A pipeline orchestration library executing tasks within one python session. It takes care of SQL table (de)materialization, caching and cache invalidation. Blob storage is supported as well for example for storing model files.

These details have not been verified by PyPI

Project description

pydiverse.pipedag

This is an early stage version 0.x, however, it is already used in real projects. We are happy to receive your feedback as issues on the GitHub repo. Feel free to also comment on existing issues to extend them to your needs or to add solution ideas.

Usage

pydiverse.pipedag can either be installed via pypi with pip install pydiverse-pipedag pydot or via conda-forge with conda install pydiverse-pipedag pydot -c conda-forge.
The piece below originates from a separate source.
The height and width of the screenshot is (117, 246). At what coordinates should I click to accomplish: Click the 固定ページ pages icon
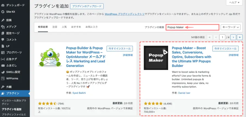[x=3, y=33]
Our recommendation would be to use pixi which is also based on conda-forge:

mkdir my_project
pixi init
pixi add pydiverse-pipedag pydot

With pixi, you run python like this:

pixi run python -c 'import pydiverse.pipedag'

or this:

pixi run python my_script.py

Example

A flow can look like this (i.e. put this in a file named run_pipeline.py):

import tempfile

import pandas as pd
import sqlalchemy as sa

from pydiverse.pipedag import Flow, Stage, Table, materialize
from pydiverse.pipedag.context import StageLockContext
from pydiverse.pipedag.core.config import create_basic_pipedag_config
from pydiverse.common.util.structlog import setup_logging


@materialize(lazy=True)
def lazy_task_1():
    return sa.select(
        sa.literal(1).label("x"),
        sa.literal(2).label("y"),
    )


@materialize(lazy=True, input_type=sa.Table)
def lazy_task_2(input1: sa.Alias, input2: sa.Alias):
    query = sa.select(
        (input1.c.x * 5).label("x5"),
        input2.c.a,
    ).select_from(input1.outerjoin(input2, input2.c.x == input1.c.x))
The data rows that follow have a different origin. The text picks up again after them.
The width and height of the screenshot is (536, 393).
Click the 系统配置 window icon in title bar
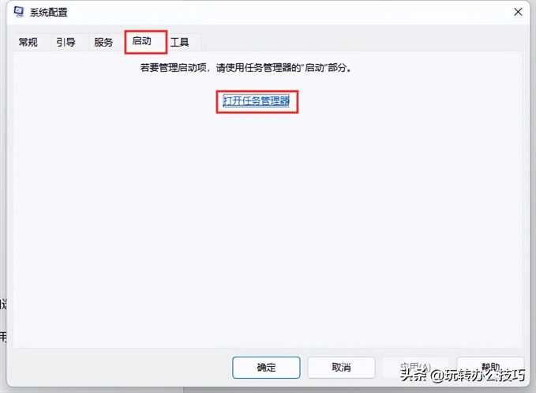19,12
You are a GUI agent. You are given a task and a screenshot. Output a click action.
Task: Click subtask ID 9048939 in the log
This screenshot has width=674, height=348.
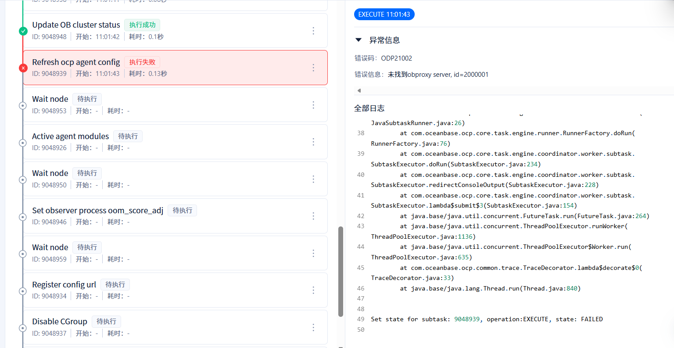pyautogui.click(x=467, y=319)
    return Table(query, name="task_2_out", primary_key=["a"])


@materialize(lazy=True, input_type=sa.Table)
def lazy_task_3(input1: sa.Alias):
    return sa.text(f"SELECT * FROM {input1.original.schema}.{input1.original.name}")


@materialize(lazy=True, input_type=sa.Table)
def lazy_task_4(input1: sa.Alias):
    return sa.text(f"SELECT * FROM {input1.original.schema}.{input1.original.name}")


@materialize(nout=2, version="1.0.0")
def eager_inputs():
    dfA = pd.DataFrame(
        {
            "a": [0, 1, 2, 4],
            "b": [9, 8, 7, 6],
        }
    )
    dfB = pd.DataFrame(
        {
            "a": [2, 1, 0, 1],
            "x": [1, 1, 2, 2],
        }
    )
    return Table(dfA, "dfA"), Table(dfB, "dfB_%%")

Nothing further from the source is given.